Three-Dimensional Numerical Study of Multiple Vertical Buoyant Jets in Stationary Ambient Water

In this paper, the mixing and dilution characteristics of vertical buoyant jets discharged from multiport diffusers are studied numerically. The performances of four different turbulence closures are investigated, including the standard k-epsilon, renormalization group (RNG) k-epsilon, standard k-omega, and k-omega shear stress transport (SST) models, and the simulated results are compared to available experimental measurements. The comparisons demonstrate that a fully three-dimensional (3D) numerical model can be a reliable tool for the study of multiple vertical buoyant jets.
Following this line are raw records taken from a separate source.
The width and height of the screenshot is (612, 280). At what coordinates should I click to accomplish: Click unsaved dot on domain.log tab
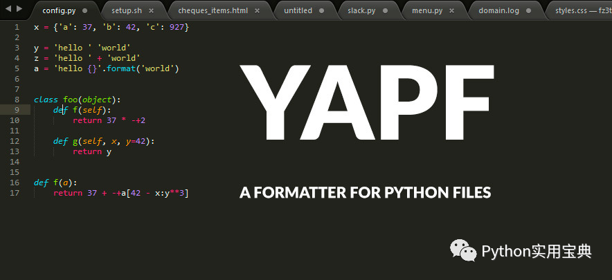tap(528, 10)
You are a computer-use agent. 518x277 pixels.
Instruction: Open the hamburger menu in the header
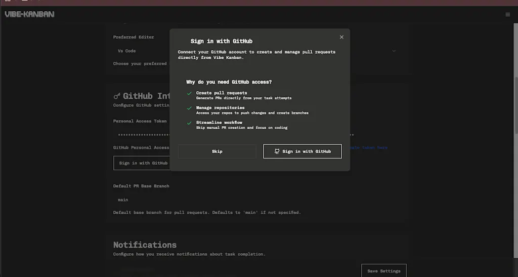point(507,15)
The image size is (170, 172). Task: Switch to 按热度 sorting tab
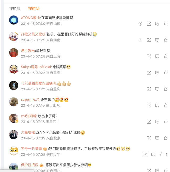point(15,9)
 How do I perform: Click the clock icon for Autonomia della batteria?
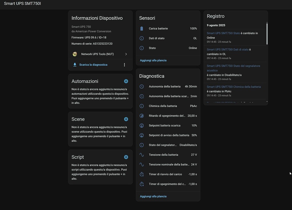pyautogui.click(x=142, y=86)
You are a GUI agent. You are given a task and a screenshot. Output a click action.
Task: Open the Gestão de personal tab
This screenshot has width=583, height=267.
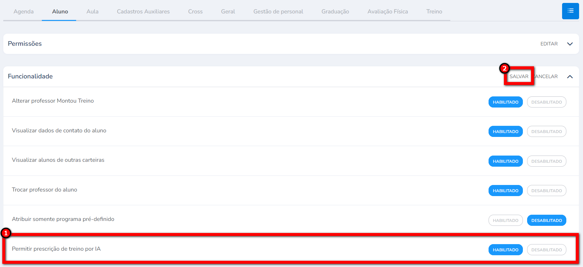[278, 11]
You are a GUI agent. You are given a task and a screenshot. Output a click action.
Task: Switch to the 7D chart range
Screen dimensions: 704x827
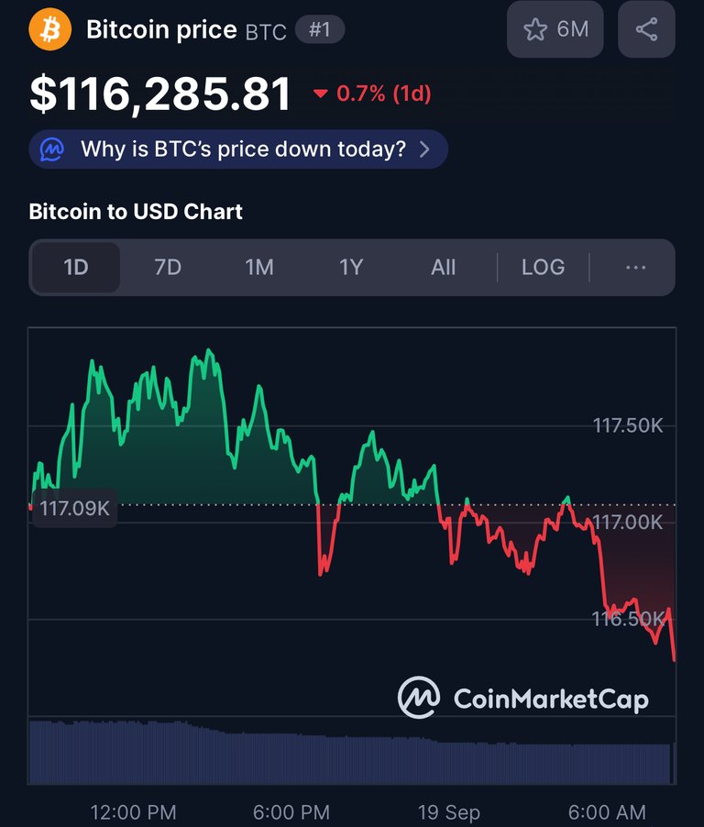[168, 268]
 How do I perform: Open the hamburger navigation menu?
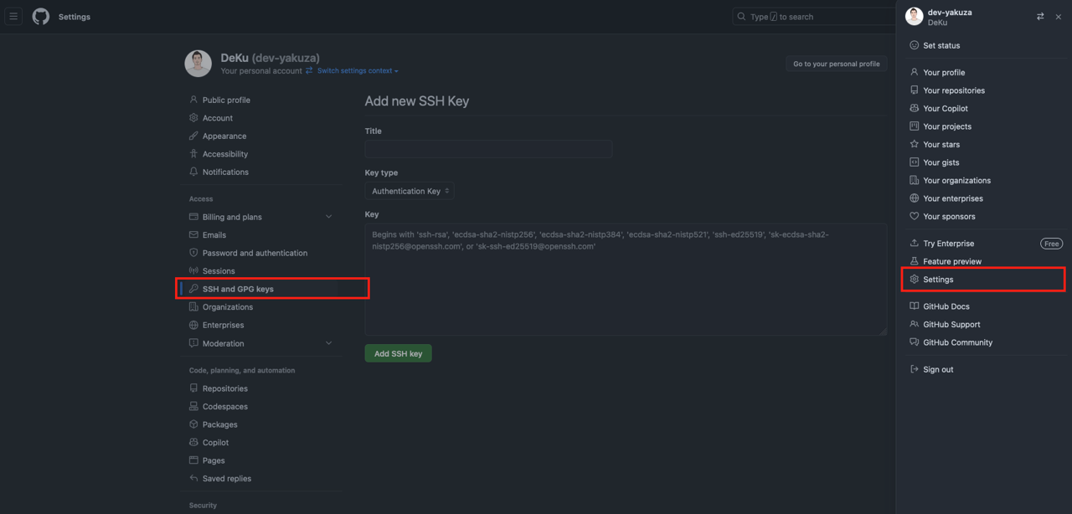[13, 17]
Different fit measurement methods are employed to evaluate the turbulence models, and the results show that the predictions by the RNG k-epsilon model are the most accurate. The validated model is utilized to carry out additional computations with different port spacings and densimetric Froude numbers (Fr), and the simulated centerline and transverse concentrations at various cross sections are extracted and analyzed. The study reveals how varying port spacing and Fr affect multiple vertical buoyant jets. A new empirical formula that considers the port-spacing effect is proposed to describe the concentration decay along the jet centerline. The study also provides clues about merging points, well-mixed locations, and jet spread under the influences of port spacing.